Saved entries:
= = =

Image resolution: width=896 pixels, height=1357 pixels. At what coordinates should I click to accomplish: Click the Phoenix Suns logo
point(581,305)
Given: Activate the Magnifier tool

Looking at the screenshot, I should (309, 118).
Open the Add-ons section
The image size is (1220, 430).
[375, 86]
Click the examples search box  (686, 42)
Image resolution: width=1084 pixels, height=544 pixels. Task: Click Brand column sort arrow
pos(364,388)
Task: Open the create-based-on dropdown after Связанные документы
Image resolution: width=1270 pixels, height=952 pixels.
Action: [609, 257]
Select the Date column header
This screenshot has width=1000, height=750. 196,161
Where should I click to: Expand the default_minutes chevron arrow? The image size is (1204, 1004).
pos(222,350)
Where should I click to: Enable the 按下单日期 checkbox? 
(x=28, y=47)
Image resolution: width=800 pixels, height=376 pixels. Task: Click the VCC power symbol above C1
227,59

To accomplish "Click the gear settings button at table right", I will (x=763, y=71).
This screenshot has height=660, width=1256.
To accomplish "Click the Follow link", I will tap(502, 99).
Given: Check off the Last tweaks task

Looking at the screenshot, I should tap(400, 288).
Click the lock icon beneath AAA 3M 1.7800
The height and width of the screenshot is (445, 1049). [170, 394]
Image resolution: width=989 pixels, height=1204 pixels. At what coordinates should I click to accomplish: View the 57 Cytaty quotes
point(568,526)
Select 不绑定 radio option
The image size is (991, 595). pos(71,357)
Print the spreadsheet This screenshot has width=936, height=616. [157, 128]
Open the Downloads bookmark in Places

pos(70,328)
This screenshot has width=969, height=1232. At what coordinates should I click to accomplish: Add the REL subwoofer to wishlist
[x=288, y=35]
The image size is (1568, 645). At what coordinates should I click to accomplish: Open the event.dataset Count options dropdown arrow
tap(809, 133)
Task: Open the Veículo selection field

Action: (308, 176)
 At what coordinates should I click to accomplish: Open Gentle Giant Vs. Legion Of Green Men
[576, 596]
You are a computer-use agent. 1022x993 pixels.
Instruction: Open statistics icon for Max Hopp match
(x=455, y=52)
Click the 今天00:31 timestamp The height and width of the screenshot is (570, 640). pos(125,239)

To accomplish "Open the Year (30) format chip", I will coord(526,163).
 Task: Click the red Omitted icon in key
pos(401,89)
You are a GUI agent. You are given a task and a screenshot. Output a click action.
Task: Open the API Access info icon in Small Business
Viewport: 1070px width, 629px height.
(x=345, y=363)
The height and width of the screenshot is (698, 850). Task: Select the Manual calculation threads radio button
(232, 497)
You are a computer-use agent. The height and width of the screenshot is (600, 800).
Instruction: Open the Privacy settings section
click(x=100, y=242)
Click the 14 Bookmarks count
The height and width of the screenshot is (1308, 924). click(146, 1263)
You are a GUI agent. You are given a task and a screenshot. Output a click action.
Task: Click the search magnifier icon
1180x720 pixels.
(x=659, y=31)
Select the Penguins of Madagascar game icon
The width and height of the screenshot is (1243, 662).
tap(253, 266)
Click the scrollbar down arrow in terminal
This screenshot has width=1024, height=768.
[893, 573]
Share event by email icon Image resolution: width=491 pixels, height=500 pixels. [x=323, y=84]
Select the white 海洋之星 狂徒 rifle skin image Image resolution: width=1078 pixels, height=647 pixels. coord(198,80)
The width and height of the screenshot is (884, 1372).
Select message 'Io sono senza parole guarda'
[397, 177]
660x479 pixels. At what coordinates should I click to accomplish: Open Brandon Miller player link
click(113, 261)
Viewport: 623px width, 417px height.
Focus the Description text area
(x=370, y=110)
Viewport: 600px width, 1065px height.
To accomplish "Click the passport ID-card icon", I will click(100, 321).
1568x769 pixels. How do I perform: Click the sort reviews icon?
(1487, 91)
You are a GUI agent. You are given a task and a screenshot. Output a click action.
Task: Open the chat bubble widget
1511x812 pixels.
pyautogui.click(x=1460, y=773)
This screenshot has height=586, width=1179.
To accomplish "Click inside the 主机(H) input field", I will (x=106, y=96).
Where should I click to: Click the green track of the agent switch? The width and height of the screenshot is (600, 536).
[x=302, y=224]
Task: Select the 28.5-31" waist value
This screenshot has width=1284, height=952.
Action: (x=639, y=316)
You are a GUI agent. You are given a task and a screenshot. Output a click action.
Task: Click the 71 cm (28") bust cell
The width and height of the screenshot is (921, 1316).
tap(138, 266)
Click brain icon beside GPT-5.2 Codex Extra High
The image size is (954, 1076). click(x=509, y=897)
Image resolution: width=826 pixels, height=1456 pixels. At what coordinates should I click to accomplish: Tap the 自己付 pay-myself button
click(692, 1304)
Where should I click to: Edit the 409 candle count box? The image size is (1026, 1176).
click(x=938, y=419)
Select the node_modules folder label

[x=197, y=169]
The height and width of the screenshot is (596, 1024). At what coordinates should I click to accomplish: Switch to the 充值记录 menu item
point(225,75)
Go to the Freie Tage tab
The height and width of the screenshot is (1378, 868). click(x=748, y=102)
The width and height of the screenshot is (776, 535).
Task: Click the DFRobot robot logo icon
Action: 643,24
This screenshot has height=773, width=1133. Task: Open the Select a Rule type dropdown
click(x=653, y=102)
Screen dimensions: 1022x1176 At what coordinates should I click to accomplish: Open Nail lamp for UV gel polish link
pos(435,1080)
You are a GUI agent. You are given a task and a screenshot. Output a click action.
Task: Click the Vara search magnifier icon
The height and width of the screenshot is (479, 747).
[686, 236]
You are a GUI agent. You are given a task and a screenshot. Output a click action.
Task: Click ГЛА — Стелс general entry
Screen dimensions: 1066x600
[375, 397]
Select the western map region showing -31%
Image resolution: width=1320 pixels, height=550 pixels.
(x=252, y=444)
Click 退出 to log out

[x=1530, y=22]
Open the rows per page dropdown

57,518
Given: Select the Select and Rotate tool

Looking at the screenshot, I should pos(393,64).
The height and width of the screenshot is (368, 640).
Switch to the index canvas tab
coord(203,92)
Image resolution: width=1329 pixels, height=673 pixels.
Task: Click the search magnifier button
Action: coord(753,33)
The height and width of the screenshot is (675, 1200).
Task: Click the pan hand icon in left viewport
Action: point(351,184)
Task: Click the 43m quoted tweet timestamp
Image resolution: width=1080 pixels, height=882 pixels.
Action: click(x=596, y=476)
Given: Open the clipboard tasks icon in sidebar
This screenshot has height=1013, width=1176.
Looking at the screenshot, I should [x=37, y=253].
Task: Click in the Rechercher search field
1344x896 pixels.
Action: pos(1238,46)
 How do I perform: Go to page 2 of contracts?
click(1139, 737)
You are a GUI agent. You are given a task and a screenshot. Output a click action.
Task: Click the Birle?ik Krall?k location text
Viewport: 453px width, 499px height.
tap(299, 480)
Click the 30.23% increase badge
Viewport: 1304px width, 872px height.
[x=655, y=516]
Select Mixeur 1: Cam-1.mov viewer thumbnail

= = =

*Problem statement*. The records above must be reproduced word for word.

*Solution to this problem*.
Image resolution: width=896 pixels, height=1357 pixels. At what coordinates should I click to accomplish: Click the Phoenix Suns logo
point(581,305)
Given: Activate the Magnifier tool

Looking at the screenshot, I should (309, 118).
Open the Add-ons section
The image size is (1220, 430).
[375, 86]
Click the examples search box  (686, 42)
Image resolution: width=1084 pixels, height=544 pixels. Task: Click Brand column sort arrow
pos(364,388)
Task: Open the create-based-on dropdown after Связанные документы
Image resolution: width=1270 pixels, height=952 pixels.
Action: [609, 257]
Select the Date column header
This screenshot has width=1000, height=750. 196,161
Where should I click to: Expand the default_minutes chevron arrow? The image size is (1204, 1004).
pos(222,350)
Where should I click to: Enable the 按下单日期 checkbox? 
(x=28, y=47)
Image resolution: width=800 pixels, height=376 pixels. Task: Click the VCC power symbol above C1
227,59

To accomplish "Click the gear settings button at table right", I will (x=763, y=71).
This screenshot has height=660, width=1256.
To accomplish "Click the Follow link", I will tap(502, 99).
Given: Check off the Last tweaks task

Looking at the screenshot, I should tap(400, 288).
Click the lock icon beneath AAA 3M 1.7800
The height and width of the screenshot is (445, 1049). [170, 394]
Image resolution: width=989 pixels, height=1204 pixels. At what coordinates should I click to accomplish: View the 57 Cytaty quotes
point(568,526)
Select 不绑定 radio option
The image size is (991, 595). pos(71,357)
Print the spreadsheet This screenshot has width=936, height=616. [157, 128]
Open the Downloads bookmark in Places

pos(70,328)
This screenshot has width=969, height=1232. At what coordinates should I click to accomplish: Add the REL subwoofer to wishlist
[x=288, y=35]
The image size is (1568, 645). At what coordinates should I click to accomplish: Open the event.dataset Count options dropdown arrow
tap(809, 133)
Task: Open the Veículo selection field

Action: (308, 176)
 At what coordinates should I click to accomplish: Open Gentle Giant Vs. Legion Of Green Men
[576, 596]
You are a computer-use agent. 1022x993 pixels.
Instruction: Open statistics icon for Max Hopp match
(x=455, y=52)
Click the 今天00:31 timestamp The height and width of the screenshot is (570, 640). pos(125,239)

To accomplish "Open the Year (30) format chip", I will coord(526,163).
 Task: Click the red Omitted icon in key
pos(401,89)
You are a GUI agent. You are given a task and a screenshot. Output a click action.
Task: Open the API Access info icon in Small Business
Viewport: 1070px width, 629px height.
(x=345, y=363)
The height and width of the screenshot is (698, 850). Task: Select the Manual calculation threads radio button
(232, 497)
You are a computer-use agent. The height and width of the screenshot is (600, 800).
Instruction: Open the Privacy settings section
click(x=100, y=242)
Click the 14 Bookmarks count
The height and width of the screenshot is (1308, 924). click(146, 1263)
You are a GUI agent. You are given a task and a screenshot. Output a click action.
Task: Click the search magnifier icon
1180x720 pixels.
(x=659, y=31)
Select the Penguins of Madagascar game icon
The width and height of the screenshot is (1243, 662).
tap(253, 266)
Click the scrollbar down arrow in terminal
This screenshot has width=1024, height=768.
[893, 573]
Share event by email icon Image resolution: width=491 pixels, height=500 pixels. [x=323, y=84]
Select the white 海洋之星 狂徒 rifle skin image Image resolution: width=1078 pixels, height=647 pixels. coord(198,80)
The width and height of the screenshot is (884, 1372).
Select message 'Io sono senza parole guarda'
[397, 177]
660x479 pixels. At what coordinates should I click to accomplish: Open Brandon Miller player link
click(113, 261)
Viewport: 623px width, 417px height.
Focus the Description text area
(x=370, y=110)
Viewport: 600px width, 1065px height.
To accomplish "Click the passport ID-card icon", I will click(100, 321).
1568x769 pixels. How do I perform: Click the sort reviews icon?
(1487, 91)
You are a GUI agent. You are given a task and a screenshot. Output a click action.
Task: Open the chat bubble widget
1511x812 pixels.
pyautogui.click(x=1460, y=773)
This screenshot has height=586, width=1179.
To accomplish "Click inside the 主机(H) input field", I will (x=106, y=96).
Where should I click to: Click the green track of the agent switch? The width and height of the screenshot is (600, 536).
[x=302, y=224]
Task: Select the 28.5-31" waist value
This screenshot has width=1284, height=952.
Action: (x=639, y=316)
You are a GUI agent. You are given a task and a screenshot. Output a click action.
Task: Click the 71 cm (28") bust cell
The width and height of the screenshot is (921, 1316).
tap(138, 266)
Click brain icon beside GPT-5.2 Codex Extra High
The image size is (954, 1076). click(x=509, y=897)
Image resolution: width=826 pixels, height=1456 pixels. At what coordinates should I click to accomplish: Tap the 自己付 pay-myself button
click(692, 1304)
Where should I click to: Edit the 409 candle count box? The image size is (1026, 1176).
click(x=938, y=419)
Select the node_modules folder label

[x=197, y=169]
The height and width of the screenshot is (596, 1024). At what coordinates should I click to accomplish: Switch to the 充值记录 menu item
point(225,75)
Go to the Freie Tage tab
The height and width of the screenshot is (1378, 868). click(x=748, y=102)
The width and height of the screenshot is (776, 535).
Task: Click the DFRobot robot logo icon
Action: 643,24
This screenshot has height=773, width=1133. Task: Open the Select a Rule type dropdown
click(x=653, y=102)
Screen dimensions: 1022x1176 At what coordinates should I click to accomplish: Open Nail lamp for UV gel polish link
pos(435,1080)
You are a GUI agent. You are given a task and a screenshot. Output a click action.
Task: Click the Vara search magnifier icon
The height and width of the screenshot is (479, 747).
[686, 236]
You are a GUI agent. You are given a task and a screenshot. Output a click action.
Task: Click ГЛА — Стелс general entry
Screen dimensions: 1066x600
[375, 397]
Select the western map region showing -31%
Image resolution: width=1320 pixels, height=550 pixels.
(x=252, y=444)
Click 退出 to log out

[x=1530, y=22]
Open the rows per page dropdown

57,518
Given: Select the Select and Rotate tool

Looking at the screenshot, I should pos(393,64).
The height and width of the screenshot is (368, 640).
Switch to the index canvas tab
coord(203,92)
Image resolution: width=1329 pixels, height=673 pixels.
Task: Click the search magnifier button
Action: coord(753,33)
The height and width of the screenshot is (675, 1200).
Task: Click the pan hand icon in left viewport
Action: point(351,184)
Task: Click the 43m quoted tweet timestamp
Image resolution: width=1080 pixels, height=882 pixels.
Action: click(x=596, y=476)
Given: Open the clipboard tasks icon in sidebar
This screenshot has height=1013, width=1176.
Looking at the screenshot, I should [x=37, y=253].
Task: Click in the Rechercher search field
1344x896 pixels.
Action: pos(1238,46)
 How do I perform: Go to page 2 of contracts?
click(1139, 737)
You are a GUI agent. You are given a task and a screenshot. Output a click action.
Task: Click the Birle?ik Krall?k location text
Viewport: 453px width, 499px height.
tap(299, 480)
Click the 30.23% increase badge
Viewport: 1304px width, 872px height.
[x=655, y=516]
Select Mixeur 1: Cam-1.mov viewer thumbnail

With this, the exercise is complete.